A Predator drone operated by the U.S. military. (Associated Press)

SIGONELLA NAVAL AIR STATION, Italy — One of the U.S. government’s worst-kept secrets is the CIA’s program to hunt and kill suspected terrorists with armed drones. Everybody knows the CIA does it. The agency, however, refuses to publicly acknowledge the covert program, a fig leaf that has obscured the CIA’s operations and limited official accountability.

So ears perked up Friday when Defense Secretary Leon E. Panetta not once, but twice made cracks about the agency’s fleet of unmanned Predator drones while visiting troops in Italy.  

Panetta, who served as CIA director prior to becoming Pentagon chief in July, jokingly told an auditorium full of sailors at the U.S. naval base in Naples that he was enjoying his new job because of all the firepower at his disposal.

“Obviously I have a hell of a lot more weapons available to me here than I had at the CIA,” he said. “Although the Predators aren’t bad.”

A few hours later, during a stop at the Sigonella Naval Air Station in Sicily, Panetta made another reference to the CIA’s armed drones.

Standing in front of an unarmed Global Hawk surveillance drone, Panetta lauded the role played by the U.S. military’s Predator fleet in the war in Libya. The use of Predators, he added slyly, ”is something I was very familiar with in my past job.”
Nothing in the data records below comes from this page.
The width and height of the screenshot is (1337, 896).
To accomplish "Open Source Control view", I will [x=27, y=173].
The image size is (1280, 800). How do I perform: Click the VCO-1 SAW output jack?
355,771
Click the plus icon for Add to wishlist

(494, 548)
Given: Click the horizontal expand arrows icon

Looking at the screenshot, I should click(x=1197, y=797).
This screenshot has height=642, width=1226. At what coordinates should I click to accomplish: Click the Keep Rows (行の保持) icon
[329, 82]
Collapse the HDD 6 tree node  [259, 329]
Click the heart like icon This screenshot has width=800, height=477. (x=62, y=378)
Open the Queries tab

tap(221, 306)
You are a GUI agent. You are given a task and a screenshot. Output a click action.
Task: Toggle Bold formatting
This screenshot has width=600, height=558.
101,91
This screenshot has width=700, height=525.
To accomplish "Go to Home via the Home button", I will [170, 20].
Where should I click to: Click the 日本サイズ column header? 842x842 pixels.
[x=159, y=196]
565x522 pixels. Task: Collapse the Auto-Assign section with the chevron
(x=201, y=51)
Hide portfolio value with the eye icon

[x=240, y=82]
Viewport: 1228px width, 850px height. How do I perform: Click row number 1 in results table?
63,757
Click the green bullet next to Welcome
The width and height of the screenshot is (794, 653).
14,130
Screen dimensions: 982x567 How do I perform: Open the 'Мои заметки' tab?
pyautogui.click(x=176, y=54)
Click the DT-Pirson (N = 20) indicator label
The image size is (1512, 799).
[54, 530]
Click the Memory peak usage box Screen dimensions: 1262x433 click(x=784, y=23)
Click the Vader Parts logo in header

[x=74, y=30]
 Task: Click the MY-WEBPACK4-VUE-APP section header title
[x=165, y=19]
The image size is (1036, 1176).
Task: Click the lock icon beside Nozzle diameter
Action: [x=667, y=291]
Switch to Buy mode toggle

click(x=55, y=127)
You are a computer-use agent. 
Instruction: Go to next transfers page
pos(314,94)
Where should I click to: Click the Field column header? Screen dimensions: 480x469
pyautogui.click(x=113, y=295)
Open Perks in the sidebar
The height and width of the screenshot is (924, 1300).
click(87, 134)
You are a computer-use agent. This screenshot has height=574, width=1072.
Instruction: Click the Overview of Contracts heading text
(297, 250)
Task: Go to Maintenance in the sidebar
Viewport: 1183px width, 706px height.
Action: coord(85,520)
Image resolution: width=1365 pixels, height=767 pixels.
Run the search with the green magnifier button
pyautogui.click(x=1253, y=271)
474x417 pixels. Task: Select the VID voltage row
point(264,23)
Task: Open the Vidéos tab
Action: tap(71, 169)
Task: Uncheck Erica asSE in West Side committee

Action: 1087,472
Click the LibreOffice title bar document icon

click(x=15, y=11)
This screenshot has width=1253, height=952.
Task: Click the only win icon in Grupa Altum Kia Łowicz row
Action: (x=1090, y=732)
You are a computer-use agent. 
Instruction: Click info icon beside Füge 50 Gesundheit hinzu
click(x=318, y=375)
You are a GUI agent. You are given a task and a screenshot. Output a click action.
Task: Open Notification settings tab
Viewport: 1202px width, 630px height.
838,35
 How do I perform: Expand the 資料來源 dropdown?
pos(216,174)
Shortly after that remark, as if on cue, a U.S. Air Force Predator took off from the other side of the base. It circled slowly for a few minutes, looking from a distance like a fat, metallic-gray mosquito, before disappearing over the horizon — presumably en route to Libya.

Unlike the CIA, the Pentagon is open about its use of armed Predator drones and a newer model, the Reaper. The military has deployed them in Iraq, Libya and Afghanistan. The CIA flies most of its armed drones over Pakistan, but has recently ramped up its operations in Yemen.

Panetta was visiting Italy to hear from U.S. commanders running the Libya campaign and to give pep talks to U.S. and NATO forces in Naples and Sicily. With Col. Moammar Gaddafi ousted and most of the country under the control of the opposition, Panetta found himself in a position to crow a bit about NATO’s successful military intervention.

Panetta recalled how “a lot of critics” had questioned whether NATO should get involved in Libya and had warned that the alliance would get bogged down in the mission. “The critics have really been proven wrong,” he said.

He didn’t name any names. But one of the biggest doubters was his predecessor as defense secretary, Robert M. Gates.Gates, who retired in June, had argued that Libya wasn’t a national security priority for the Obama administration and that it was a bad idea for the U.S. military to engage in a war in yet another Muslim country.